(TASK BRIEF) Start at the top and transcribe every record through the final line exactly.

(TASK DATA)
§ §
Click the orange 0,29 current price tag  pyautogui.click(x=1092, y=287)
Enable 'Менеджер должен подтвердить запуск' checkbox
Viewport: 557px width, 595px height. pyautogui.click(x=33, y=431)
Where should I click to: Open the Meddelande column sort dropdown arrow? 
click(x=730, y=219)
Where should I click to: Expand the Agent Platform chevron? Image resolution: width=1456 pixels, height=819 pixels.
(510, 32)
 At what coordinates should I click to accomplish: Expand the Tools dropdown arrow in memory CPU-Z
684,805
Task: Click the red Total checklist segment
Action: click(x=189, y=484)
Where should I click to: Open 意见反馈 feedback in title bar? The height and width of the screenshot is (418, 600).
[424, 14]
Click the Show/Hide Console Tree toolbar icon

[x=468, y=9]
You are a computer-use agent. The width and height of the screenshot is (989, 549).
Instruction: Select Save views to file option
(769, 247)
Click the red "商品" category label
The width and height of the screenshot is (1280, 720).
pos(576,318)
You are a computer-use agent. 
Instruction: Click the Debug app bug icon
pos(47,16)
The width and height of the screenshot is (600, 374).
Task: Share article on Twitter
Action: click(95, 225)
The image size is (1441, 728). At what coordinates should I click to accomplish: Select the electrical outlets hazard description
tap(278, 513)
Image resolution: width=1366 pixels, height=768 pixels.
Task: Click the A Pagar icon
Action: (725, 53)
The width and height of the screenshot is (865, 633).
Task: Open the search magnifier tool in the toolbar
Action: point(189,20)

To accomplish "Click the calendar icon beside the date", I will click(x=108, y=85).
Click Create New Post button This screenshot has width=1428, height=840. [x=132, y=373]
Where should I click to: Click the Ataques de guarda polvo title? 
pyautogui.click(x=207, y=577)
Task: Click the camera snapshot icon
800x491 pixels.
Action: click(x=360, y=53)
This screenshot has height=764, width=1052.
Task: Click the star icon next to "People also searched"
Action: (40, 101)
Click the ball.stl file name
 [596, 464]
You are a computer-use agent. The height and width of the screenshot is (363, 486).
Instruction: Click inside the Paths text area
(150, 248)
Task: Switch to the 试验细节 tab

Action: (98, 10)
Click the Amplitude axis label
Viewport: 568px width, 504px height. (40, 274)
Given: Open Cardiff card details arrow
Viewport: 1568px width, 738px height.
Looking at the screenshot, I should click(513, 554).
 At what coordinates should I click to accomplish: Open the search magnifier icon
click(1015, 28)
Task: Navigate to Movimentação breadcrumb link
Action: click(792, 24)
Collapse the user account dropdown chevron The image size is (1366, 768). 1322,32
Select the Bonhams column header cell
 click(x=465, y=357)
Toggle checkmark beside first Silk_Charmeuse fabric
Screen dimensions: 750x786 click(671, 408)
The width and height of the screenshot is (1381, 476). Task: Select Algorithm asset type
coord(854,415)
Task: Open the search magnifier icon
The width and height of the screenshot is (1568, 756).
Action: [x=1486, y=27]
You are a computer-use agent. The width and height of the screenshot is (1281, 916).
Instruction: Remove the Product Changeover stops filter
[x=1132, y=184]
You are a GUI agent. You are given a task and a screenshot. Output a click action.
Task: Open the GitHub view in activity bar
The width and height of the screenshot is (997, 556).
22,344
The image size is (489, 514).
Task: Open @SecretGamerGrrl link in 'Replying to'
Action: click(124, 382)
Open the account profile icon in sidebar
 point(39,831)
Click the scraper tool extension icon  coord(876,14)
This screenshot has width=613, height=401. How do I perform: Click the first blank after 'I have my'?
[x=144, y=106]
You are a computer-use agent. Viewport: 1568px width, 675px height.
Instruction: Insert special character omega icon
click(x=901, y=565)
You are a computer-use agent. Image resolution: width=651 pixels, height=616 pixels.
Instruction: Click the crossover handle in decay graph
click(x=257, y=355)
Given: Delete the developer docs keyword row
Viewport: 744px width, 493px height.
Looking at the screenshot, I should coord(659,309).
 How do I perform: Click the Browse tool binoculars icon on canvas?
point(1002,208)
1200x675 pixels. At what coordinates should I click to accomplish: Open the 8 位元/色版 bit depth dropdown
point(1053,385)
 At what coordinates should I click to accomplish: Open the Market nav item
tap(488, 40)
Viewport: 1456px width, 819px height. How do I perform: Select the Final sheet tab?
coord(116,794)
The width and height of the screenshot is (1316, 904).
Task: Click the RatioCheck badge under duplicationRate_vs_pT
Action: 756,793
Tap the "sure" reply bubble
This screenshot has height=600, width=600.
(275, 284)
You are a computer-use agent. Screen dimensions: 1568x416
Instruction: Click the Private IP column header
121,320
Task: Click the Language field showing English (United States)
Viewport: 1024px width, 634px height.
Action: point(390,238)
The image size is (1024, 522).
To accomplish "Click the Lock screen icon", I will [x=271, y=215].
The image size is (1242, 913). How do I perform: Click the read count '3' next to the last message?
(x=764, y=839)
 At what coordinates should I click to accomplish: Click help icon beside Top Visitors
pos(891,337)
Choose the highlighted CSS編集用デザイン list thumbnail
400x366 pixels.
§ §
(ANSWER SPACE)
Click the orange 0,29 current price tag  pyautogui.click(x=1092, y=287)
Enable 'Менеджер должен подтвердить запуск' checkbox
Viewport: 557px width, 595px height. pyautogui.click(x=33, y=431)
Where should I click to: Open the Meddelande column sort dropdown arrow? 
click(x=730, y=219)
Where should I click to: Expand the Agent Platform chevron? Image resolution: width=1456 pixels, height=819 pixels.
(510, 32)
 At what coordinates should I click to accomplish: Expand the Tools dropdown arrow in memory CPU-Z
684,805
Task: Click the red Total checklist segment
Action: click(x=189, y=484)
Where should I click to: Open 意见反馈 feedback in title bar? The height and width of the screenshot is (418, 600).
[424, 14]
Click the Show/Hide Console Tree toolbar icon

[x=468, y=9]
You are a computer-use agent. The width and height of the screenshot is (989, 549).
Instruction: Select Save views to file option
(769, 247)
Click the red "商品" category label
The width and height of the screenshot is (1280, 720).
pos(576,318)
You are a computer-use agent. 
Instruction: Click the Debug app bug icon
pos(47,16)
The width and height of the screenshot is (600, 374).
Task: Share article on Twitter
Action: click(95, 225)
The image size is (1441, 728). At what coordinates should I click to accomplish: Select the electrical outlets hazard description
tap(278, 513)
Image resolution: width=1366 pixels, height=768 pixels.
Task: Click the A Pagar icon
Action: (725, 53)
The width and height of the screenshot is (865, 633).
Task: Open the search magnifier tool in the toolbar
Action: point(189,20)

To accomplish "Click the calendar icon beside the date", I will click(x=108, y=85).
Click Create New Post button This screenshot has width=1428, height=840. [x=132, y=373]
Where should I click to: Click the Ataques de guarda polvo title? 
pyautogui.click(x=207, y=577)
Task: Click the camera snapshot icon
800x491 pixels.
Action: click(x=360, y=53)
This screenshot has height=764, width=1052.
Task: Click the star icon next to "People also searched"
Action: (40, 101)
Click the ball.stl file name
 [596, 464]
You are a computer-use agent. The height and width of the screenshot is (363, 486).
Instruction: Click inside the Paths text area
(150, 248)
Task: Switch to the 试验细节 tab

Action: (98, 10)
Click the Amplitude axis label
Viewport: 568px width, 504px height. (40, 274)
Given: Open Cardiff card details arrow
Viewport: 1568px width, 738px height.
Looking at the screenshot, I should click(513, 554).
 At what coordinates should I click to accomplish: Open the search magnifier icon
click(1015, 28)
Task: Navigate to Movimentação breadcrumb link
Action: click(792, 24)
Collapse the user account dropdown chevron The image size is (1366, 768). 1322,32
Select the Bonhams column header cell
 click(x=465, y=357)
Toggle checkmark beside first Silk_Charmeuse fabric
Screen dimensions: 750x786 click(671, 408)
The width and height of the screenshot is (1381, 476). Task: Select Algorithm asset type
coord(854,415)
Task: Open the search magnifier icon
The width and height of the screenshot is (1568, 756).
Action: [x=1486, y=27]
You are a computer-use agent. The width and height of the screenshot is (1281, 916).
Instruction: Remove the Product Changeover stops filter
[x=1132, y=184]
You are a GUI agent. You are given a task and a screenshot. Output a click action.
Task: Open the GitHub view in activity bar
The width and height of the screenshot is (997, 556).
22,344
The image size is (489, 514).
Task: Open @SecretGamerGrrl link in 'Replying to'
Action: click(124, 382)
Open the account profile icon in sidebar
 point(39,831)
Click the scraper tool extension icon  coord(876,14)
This screenshot has width=613, height=401. How do I perform: Click the first blank after 'I have my'?
[x=144, y=106]
You are a computer-use agent. Viewport: 1568px width, 675px height.
Instruction: Insert special character omega icon
click(x=901, y=565)
You are a computer-use agent. Image resolution: width=651 pixels, height=616 pixels.
Instruction: Click the crossover handle in decay graph
click(x=257, y=355)
Given: Delete the developer docs keyword row
Viewport: 744px width, 493px height.
Looking at the screenshot, I should coord(659,309).
 How do I perform: Click the Browse tool binoculars icon on canvas?
point(1002,208)
1200x675 pixels. At what coordinates should I click to accomplish: Open the 8 位元/色版 bit depth dropdown
point(1053,385)
 At what coordinates should I click to accomplish: Open the Market nav item
tap(488, 40)
Viewport: 1456px width, 819px height. How do I perform: Select the Final sheet tab?
coord(116,794)
The width and height of the screenshot is (1316, 904).
Task: Click the RatioCheck badge under duplicationRate_vs_pT
Action: 756,793
Tap the "sure" reply bubble
This screenshot has height=600, width=600.
(275, 284)
You are a computer-use agent. Screen dimensions: 1568x416
Instruction: Click the Private IP column header
121,320
Task: Click the Language field showing English (United States)
Viewport: 1024px width, 634px height.
Action: point(390,238)
The image size is (1024, 522).
To accomplish "Click the Lock screen icon", I will [x=271, y=215].
The image size is (1242, 913). How do I perform: Click the read count '3' next to the last message?
(x=764, y=839)
 At what coordinates should I click to accomplish: Click help icon beside Top Visitors
pos(891,337)
Choose the highlighted CSS編集用デザイン list thumbnail
400x366 pixels.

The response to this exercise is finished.